** To be done **
Format every line of the records as a JSON list of strings, one string per line, leaving out blank lines.

** Supplied data **
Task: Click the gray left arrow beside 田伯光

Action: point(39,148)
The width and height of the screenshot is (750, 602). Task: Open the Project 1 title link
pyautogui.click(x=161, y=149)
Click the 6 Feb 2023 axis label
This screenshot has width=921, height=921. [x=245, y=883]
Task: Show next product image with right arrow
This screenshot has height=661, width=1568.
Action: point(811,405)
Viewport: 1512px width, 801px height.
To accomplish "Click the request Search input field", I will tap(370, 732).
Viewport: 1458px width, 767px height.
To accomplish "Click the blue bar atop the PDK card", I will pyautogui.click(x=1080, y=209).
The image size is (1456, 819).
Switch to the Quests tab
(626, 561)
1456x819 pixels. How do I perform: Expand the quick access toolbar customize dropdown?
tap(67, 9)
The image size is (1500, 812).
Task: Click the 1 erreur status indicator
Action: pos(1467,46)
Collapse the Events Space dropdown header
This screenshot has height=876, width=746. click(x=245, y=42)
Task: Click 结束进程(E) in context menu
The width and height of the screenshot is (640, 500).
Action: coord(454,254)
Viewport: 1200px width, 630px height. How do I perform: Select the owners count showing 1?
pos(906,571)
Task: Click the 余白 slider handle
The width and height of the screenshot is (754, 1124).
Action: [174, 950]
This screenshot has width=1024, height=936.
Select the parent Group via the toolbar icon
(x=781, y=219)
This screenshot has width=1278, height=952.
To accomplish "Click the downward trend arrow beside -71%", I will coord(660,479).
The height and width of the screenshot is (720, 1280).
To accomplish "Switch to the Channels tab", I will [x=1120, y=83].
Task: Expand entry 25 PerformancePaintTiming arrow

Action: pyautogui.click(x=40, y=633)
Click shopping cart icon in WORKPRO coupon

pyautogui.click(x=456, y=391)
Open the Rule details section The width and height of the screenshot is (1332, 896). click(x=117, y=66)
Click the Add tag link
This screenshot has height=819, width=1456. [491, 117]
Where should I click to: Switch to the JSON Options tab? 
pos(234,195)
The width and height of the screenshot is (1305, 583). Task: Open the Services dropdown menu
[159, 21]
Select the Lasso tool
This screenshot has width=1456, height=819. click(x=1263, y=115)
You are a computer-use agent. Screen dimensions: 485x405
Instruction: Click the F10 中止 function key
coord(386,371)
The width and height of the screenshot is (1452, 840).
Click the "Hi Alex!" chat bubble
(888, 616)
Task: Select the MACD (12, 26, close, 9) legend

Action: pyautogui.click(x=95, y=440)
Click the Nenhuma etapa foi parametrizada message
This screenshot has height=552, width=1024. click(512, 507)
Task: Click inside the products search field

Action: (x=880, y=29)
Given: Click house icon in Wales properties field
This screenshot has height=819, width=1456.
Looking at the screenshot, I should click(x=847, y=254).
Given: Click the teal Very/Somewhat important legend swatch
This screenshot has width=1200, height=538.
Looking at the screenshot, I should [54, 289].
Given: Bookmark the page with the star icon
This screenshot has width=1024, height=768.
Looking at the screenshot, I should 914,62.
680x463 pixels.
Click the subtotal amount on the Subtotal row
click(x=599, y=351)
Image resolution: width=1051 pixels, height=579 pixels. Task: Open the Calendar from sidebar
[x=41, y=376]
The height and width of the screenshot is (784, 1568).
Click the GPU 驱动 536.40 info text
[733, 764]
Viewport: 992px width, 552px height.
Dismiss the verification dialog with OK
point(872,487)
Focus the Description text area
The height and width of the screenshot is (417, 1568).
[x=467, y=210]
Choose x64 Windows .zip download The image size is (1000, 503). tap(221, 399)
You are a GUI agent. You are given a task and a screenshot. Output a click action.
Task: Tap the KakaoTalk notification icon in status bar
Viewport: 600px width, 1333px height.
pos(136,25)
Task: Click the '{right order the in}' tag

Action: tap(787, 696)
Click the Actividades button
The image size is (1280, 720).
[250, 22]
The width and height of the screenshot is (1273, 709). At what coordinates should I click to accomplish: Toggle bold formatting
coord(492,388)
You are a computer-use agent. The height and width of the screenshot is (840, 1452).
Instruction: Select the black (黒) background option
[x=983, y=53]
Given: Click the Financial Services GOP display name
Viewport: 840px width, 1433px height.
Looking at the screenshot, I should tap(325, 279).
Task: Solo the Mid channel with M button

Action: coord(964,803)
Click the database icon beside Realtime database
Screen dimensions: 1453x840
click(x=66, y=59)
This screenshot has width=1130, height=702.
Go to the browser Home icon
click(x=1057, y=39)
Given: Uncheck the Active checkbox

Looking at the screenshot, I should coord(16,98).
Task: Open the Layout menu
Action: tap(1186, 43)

** Expected answer **
[
  "Task: Click the gray left arrow beside 田伯光",
  "Action: point(39,148)",
  "The width and height of the screenshot is (750, 602). Task: Open the Project 1 title link",
  "pyautogui.click(x=161, y=149)",
  "Click the 6 Feb 2023 axis label",
  "This screenshot has width=921, height=921. [x=245, y=883]",
  "Task: Show next product image with right arrow",
  "This screenshot has height=661, width=1568.",
  "Action: point(811,405)",
  "Viewport: 1512px width, 801px height.",
  "To accomplish \"Click the request Search input field\", I will tap(370, 732).",
  "Viewport: 1458px width, 767px height.",
  "To accomplish \"Click the blue bar atop the PDK card\", I will pyautogui.click(x=1080, y=209).",
  "The image size is (1456, 819).",
  "Switch to the Quests tab",
  "(626, 561)",
  "1456x819 pixels. How do I perform: Expand the quick access toolbar customize dropdown?",
  "tap(67, 9)",
  "The image size is (1500, 812).",
  "Task: Click the 1 erreur status indicator",
  "Action: pos(1467,46)",
  "Collapse the Events Space dropdown header",
  "This screenshot has height=876, width=746. click(x=245, y=42)",
  "Task: Click 结束进程(E) in context menu",
  "The width and height of the screenshot is (640, 500).",
  "Action: coord(454,254)",
  "Viewport: 1200px width, 630px height. How do I perform: Select the owners count showing 1?",
  "pos(906,571)",
  "Task: Click the 余白 slider handle",
  "The width and height of the screenshot is (754, 1124).",
  "Action: [174, 950]",
  "This screenshot has width=1024, height=936.",
  "Select the parent Group via the toolbar icon",
  "(x=781, y=219)",
  "This screenshot has width=1278, height=952.",
  "To accomplish \"Click the downward trend arrow beside -71%\", I will coord(660,479).",
  "The height and width of the screenshot is (720, 1280).",
  "To accomplish \"Switch to the Channels tab\", I will [x=1120, y=83].",
  "Task: Expand entry 25 PerformancePaintTiming arrow",
  "Action: pyautogui.click(x=40, y=633)",
  "Click shopping cart icon in WORKPRO coupon",
  "pyautogui.click(x=456, y=391)",
  "Open the Rule details section The width and height of the screenshot is (1332, 896). click(x=117, y=66)",
  "Click the Add tag link",
  "This screenshot has height=819, width=1456. [491, 117]",
  "Where should I click to: Switch to the JSON Options tab? ",
  "pos(234,195)",
  "The width and height of the screenshot is (1305, 583). Task: Open the Services dropdown menu",
  "[159, 21]",
  "Select the Lasso tool",
  "This screenshot has width=1456, height=819. click(x=1263, y=115)",
  "You are a computer-use agent. Screen dimensions: 485x405",
  "Instruction: Click the F10 中止 function key",
  "coord(386,371)",
  "The width and height of the screenshot is (1452, 840).",
  "Click the \"Hi Alex!\" chat bubble",
  "(888, 616)",
  "Task: Select the MACD (12, 26, close, 9) legend",
  "Action: pyautogui.click(x=95, y=440)",
  "Click the Nenhuma etapa foi parametrizada message",
  "This screenshot has height=552, width=1024. click(512, 507)",
  "Task: Click inside the products search field",
  "Action: (x=880, y=29)",
  "Given: Click house icon in Wales properties field",
  "This screenshot has height=819, width=1456.",
  "Looking at the screenshot, I should click(x=847, y=254).",
  "Given: Click the teal Very/Somewhat important legend swatch",
  "This screenshot has width=1200, height=538.",
  "Looking at the screenshot, I should [54, 289].",
  "Given: Bookmark the page with the star icon",
  "This screenshot has width=1024, height=768.",
  "Looking at the screenshot, I should 914,62.",
  "680x463 pixels.",
  "Click the subtotal amount on the Subtotal row",
  "click(x=599, y=351)",
  "Image resolution: width=1051 pixels, height=579 pixels. Task: Open the Calendar from sidebar",
  "[x=41, y=376]",
  "The height and width of the screenshot is (784, 1568).",
  "Click the GPU 驱动 536.40 info text",
  "[733, 764]",
  "Viewport: 992px width, 552px height.",
  "Dismiss the verification dialog with OK",
  "point(872,487)",
  "Focus the Description text area",
  "The height and width of the screenshot is (417, 1568).",
  "[x=467, y=210]",
  "Choose x64 Windows .zip download The image size is (1000, 503). tap(221, 399)",
  "You are a GUI agent. You are given a task and a screenshot. Output a click action.",
  "Task: Tap the KakaoTalk notification icon in status bar",
  "Viewport: 600px width, 1333px height.",
  "pos(136,25)",
  "Task: Click the '{right order the in}' tag",
  "Action: tap(787, 696)",
  "Click the Actividades button",
  "The image size is (1280, 720).",
  "[250, 22]",
  "The width and height of the screenshot is (1273, 709). At what coordinates should I click to accomplish: Toggle bold formatting",
  "coord(492,388)",
  "You are a computer-use agent. The height and width of the screenshot is (840, 1452).",
  "Instruction: Select the black (黒) background option",
  "[x=983, y=53]",
  "Given: Click the Financial Services GOP display name",
  "Viewport: 840px width, 1433px height.",
  "Looking at the screenshot, I should tap(325, 279).",
  "Task: Solo the Mid channel with M button",
  "Action: coord(964,803)",
  "Click the database icon beside Realtime database",
  "Screen dimensions: 1453x840",
  "click(x=66, y=59)",
  "This screenshot has width=1130, height=702.",
  "Go to the browser Home icon",
  "click(x=1057, y=39)",
  "Given: Uncheck the Active checkbox",
  "Looking at the screenshot, I should coord(16,98).",
  "Task: Open the Layout menu",
  "Action: tap(1186, 43)"
]